We read with interest the article titled “Lateral Rectus Superior Compartment Palsy” by Clark and Demer and would like to make certain observations on this intriguing subject of great clinical importance.
Superior and inferior halves of horizontal recti are known to develop from superior and inferior mesodermal complexes, respectively. If the nerve supply was to be strictly tiered, then inappropriate axonal targeting likely will translate into a congenital cranial dysinnervation disorder phenotype akin to Duane retraction syndrome sans co-contraction. Precise neuronal compartmentalization in an acquired setting would be hard to replicate. The authors refrain from conjecturing as to why the superior compartment is inordinately susceptible to damage by diverse nonspecific etiologies, or why the inferior compartment is notoriously immune to such insults. Etiologies are diverse, mostly compressive lesions in the subarachnoid space; it is difficult to conceptualize as to how generic compression translates into highly selective injury to the axons of the superior compartment.
Surgically cranial/caudal tenotomies of up to 80% tendon width are known to engender A/V pattern strabismus rather than present as palsy/paresis. Superior tenotomy of lateral rectus would generate a V pattern or treat A pattern; the authors did not comment on any pattern strabismus in their series.
From a purely mechanistic point of view, superior compartment palsy likely would engender intorsion rather than extorsion, as happens with inferior transposition of the lateral rectus. The authors’ finding of extorsion exceeding 10 degrees in many sans intorsion in any patient merits explanation. Any such torsional change would in any case be minuscule, as full-width horizontal muscle transpositions are able to bring about only about 7 degrees of torsional change at most. Extorsion in excess of 10 degrees is typically generated by cyclovertical muscle involvement like bilateral fourth nerve palsies; unilateral superior compartment lateral rectus palsy is highly unlikely to be the culprit and other avenues have to be explored. Such patients will likely also complain of torsional diplopia, a symptom not encountered in isolated acquired lateral rectus palsies including the present series. Patients at serial numbers 3, 5, 6, 10, 11, and 13 have nonisolated lateral rectus palsy with a cyclovertical component riding piggyback. This would make correlation with vertical deviation and torsion inconsistent, congealing results and inferences. Also, torsion is assessed bilaterally; since we do not know about torsion in the other eye, many conditions like ocular tilt reaction may be missed and skew inferences further.
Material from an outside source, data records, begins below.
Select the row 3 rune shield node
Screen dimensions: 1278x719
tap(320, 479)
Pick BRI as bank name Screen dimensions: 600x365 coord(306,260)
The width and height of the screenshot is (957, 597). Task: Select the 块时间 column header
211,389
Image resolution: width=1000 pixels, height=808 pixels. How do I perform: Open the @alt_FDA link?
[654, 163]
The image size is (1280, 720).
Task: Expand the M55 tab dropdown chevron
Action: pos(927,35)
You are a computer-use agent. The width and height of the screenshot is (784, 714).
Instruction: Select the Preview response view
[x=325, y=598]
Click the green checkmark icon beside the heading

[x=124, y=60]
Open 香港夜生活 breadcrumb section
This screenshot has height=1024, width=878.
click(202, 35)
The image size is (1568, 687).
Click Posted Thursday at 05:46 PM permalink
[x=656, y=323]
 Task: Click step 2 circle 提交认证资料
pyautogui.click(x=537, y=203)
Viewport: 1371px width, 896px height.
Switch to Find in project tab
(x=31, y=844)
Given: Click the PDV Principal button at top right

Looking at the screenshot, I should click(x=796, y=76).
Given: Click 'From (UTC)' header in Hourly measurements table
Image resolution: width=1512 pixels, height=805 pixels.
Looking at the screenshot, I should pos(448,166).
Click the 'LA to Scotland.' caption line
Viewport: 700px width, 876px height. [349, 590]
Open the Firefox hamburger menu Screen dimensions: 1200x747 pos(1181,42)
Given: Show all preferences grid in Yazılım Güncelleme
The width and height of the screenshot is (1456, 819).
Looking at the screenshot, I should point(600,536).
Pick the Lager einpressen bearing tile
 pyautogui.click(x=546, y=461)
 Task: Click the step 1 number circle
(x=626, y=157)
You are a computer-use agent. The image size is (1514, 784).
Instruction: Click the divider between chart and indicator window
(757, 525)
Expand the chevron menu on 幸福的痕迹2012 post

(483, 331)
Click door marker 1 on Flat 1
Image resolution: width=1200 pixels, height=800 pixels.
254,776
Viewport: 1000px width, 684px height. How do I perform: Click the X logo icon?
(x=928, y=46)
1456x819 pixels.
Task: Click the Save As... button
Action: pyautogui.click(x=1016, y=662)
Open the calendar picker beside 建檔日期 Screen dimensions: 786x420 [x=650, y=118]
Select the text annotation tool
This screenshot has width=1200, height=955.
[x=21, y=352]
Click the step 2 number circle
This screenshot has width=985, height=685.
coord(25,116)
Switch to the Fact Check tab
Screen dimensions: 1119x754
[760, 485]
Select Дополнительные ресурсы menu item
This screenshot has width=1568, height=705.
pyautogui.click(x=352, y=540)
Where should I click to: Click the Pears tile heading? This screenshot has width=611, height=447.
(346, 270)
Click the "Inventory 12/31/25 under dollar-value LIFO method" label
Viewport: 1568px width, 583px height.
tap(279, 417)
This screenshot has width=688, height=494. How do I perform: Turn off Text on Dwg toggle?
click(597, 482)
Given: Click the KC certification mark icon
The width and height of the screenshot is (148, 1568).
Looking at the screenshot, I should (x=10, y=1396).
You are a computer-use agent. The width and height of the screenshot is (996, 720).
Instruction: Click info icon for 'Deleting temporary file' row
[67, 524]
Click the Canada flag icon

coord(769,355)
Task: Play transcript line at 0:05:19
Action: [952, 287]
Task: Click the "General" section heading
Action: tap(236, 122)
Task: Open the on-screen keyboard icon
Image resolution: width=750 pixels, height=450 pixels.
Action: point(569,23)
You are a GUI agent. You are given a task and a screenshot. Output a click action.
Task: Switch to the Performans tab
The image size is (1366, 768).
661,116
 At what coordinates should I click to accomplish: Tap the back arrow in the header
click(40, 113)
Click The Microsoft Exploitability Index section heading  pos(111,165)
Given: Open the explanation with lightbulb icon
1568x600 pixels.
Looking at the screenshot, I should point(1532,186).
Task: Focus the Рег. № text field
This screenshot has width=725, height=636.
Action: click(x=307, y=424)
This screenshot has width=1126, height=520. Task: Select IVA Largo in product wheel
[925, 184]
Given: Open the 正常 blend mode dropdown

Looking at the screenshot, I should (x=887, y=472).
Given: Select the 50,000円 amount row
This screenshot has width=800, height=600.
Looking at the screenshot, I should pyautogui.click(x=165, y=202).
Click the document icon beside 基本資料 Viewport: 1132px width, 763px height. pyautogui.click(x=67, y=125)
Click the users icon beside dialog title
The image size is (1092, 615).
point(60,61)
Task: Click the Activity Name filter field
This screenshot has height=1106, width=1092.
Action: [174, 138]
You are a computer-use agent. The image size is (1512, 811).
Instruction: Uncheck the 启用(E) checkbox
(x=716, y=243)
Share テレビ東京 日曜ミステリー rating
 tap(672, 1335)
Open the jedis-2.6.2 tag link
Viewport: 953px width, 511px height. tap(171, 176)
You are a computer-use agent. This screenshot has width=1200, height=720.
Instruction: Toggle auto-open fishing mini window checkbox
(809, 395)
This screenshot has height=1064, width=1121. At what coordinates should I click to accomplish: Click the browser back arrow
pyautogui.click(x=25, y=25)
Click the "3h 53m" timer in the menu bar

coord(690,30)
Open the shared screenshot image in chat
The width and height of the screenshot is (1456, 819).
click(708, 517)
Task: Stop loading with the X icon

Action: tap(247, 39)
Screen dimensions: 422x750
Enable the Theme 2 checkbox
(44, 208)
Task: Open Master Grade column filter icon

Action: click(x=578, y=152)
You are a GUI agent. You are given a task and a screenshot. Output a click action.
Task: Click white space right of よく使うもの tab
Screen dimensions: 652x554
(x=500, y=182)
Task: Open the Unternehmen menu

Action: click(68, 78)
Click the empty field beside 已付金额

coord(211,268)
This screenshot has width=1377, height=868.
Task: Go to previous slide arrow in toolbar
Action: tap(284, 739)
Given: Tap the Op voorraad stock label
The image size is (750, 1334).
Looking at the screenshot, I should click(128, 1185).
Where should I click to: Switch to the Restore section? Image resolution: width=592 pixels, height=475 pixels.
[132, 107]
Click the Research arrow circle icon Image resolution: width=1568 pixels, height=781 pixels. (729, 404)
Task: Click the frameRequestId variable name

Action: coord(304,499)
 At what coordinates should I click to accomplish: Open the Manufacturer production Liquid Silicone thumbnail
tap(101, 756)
It is not known how many subjects had concurrent tight ipsilateral medial recti, a common sequela to lateral rectus palsies of long standing that has enormous bearing on clinical picture and management. Also, deviation in primary position as well as degree of abduction deficit for complete vs incomplete palsies are overlapping. Correlation between atrophy and amount of paresis may not have an algorithmic relationship. The fellow eye of patients could have served as a better control than volunteers from the population.
Thus, in our humble opinion, this study raises certain issues of clinical importance in diagnosis and management of lateral rectus palsy that need further clarification and rationalization.